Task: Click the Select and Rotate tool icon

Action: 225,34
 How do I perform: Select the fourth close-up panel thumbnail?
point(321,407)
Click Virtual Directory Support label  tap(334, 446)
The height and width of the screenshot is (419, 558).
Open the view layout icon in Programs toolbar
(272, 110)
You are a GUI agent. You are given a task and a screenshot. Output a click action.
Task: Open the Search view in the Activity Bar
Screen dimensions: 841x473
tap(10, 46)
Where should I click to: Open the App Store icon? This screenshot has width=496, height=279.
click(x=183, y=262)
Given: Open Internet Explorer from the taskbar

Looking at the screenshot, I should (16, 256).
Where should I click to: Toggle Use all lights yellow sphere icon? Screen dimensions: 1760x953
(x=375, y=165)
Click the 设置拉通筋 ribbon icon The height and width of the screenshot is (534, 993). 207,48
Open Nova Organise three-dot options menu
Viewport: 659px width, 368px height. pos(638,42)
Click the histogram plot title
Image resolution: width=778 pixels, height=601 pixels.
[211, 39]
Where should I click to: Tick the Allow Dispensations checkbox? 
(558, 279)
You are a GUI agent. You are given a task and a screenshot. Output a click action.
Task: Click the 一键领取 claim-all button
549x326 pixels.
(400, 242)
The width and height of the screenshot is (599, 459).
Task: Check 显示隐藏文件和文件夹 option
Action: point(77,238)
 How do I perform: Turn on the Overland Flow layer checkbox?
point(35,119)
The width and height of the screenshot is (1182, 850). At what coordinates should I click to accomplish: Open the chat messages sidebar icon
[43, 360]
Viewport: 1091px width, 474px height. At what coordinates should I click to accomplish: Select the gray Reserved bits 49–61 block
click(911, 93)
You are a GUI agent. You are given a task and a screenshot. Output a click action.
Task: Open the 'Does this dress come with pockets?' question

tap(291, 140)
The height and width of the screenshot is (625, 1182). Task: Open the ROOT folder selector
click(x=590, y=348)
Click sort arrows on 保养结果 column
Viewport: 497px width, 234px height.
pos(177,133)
::::::::
▸ TASK OBJECTIVE
Write out the rows above again, swapping every "checkbox" for "check box" and leaving everything else untouched.

▸ WORKED SOLUTION
Task: Click the Select and Rotate tool icon

Action: 225,34
 How do I perform: Select the fourth close-up panel thumbnail?
point(321,407)
Click Virtual Directory Support label  tap(334, 446)
The height and width of the screenshot is (419, 558).
Open the view layout icon in Programs toolbar
(272, 110)
You are a GUI agent. You are given a task and a screenshot. Output a click action.
Task: Open the Search view in the Activity Bar
Screen dimensions: 841x473
tap(10, 46)
Where should I click to: Open the App Store icon? This screenshot has width=496, height=279.
click(x=183, y=262)
Given: Open Internet Explorer from the taskbar

Looking at the screenshot, I should (16, 256).
Where should I click to: Toggle Use all lights yellow sphere icon? Screen dimensions: 1760x953
(x=375, y=165)
Click the 设置拉通筋 ribbon icon The height and width of the screenshot is (534, 993). 207,48
Open Nova Organise three-dot options menu
Viewport: 659px width, 368px height. pos(638,42)
Click the histogram plot title
Image resolution: width=778 pixels, height=601 pixels.
[211, 39]
Where should I click to: Tick the Allow Dispensations check box? 
(558, 279)
You are a GUI agent. You are given a task and a screenshot. Output a click action.
Task: Click the 一键领取 claim-all button
549x326 pixels.
(400, 242)
The width and height of the screenshot is (599, 459).
Task: Check 显示隐藏文件和文件夹 option
Action: point(77,238)
 How do I perform: Turn on the Overland Flow layer check box?
point(35,119)
The width and height of the screenshot is (1182, 850). At what coordinates should I click to accomplish: Open the chat messages sidebar icon
[43, 360]
Viewport: 1091px width, 474px height. At what coordinates should I click to accomplish: Select the gray Reserved bits 49–61 block
click(911, 93)
You are a GUI agent. You are given a task and a screenshot. Output a click action.
Task: Open the 'Does this dress come with pockets?' question

tap(291, 140)
The height and width of the screenshot is (625, 1182). Task: Open the ROOT folder selector
click(x=590, y=348)
Click sort arrows on 保养结果 column
Viewport: 497px width, 234px height.
pos(177,133)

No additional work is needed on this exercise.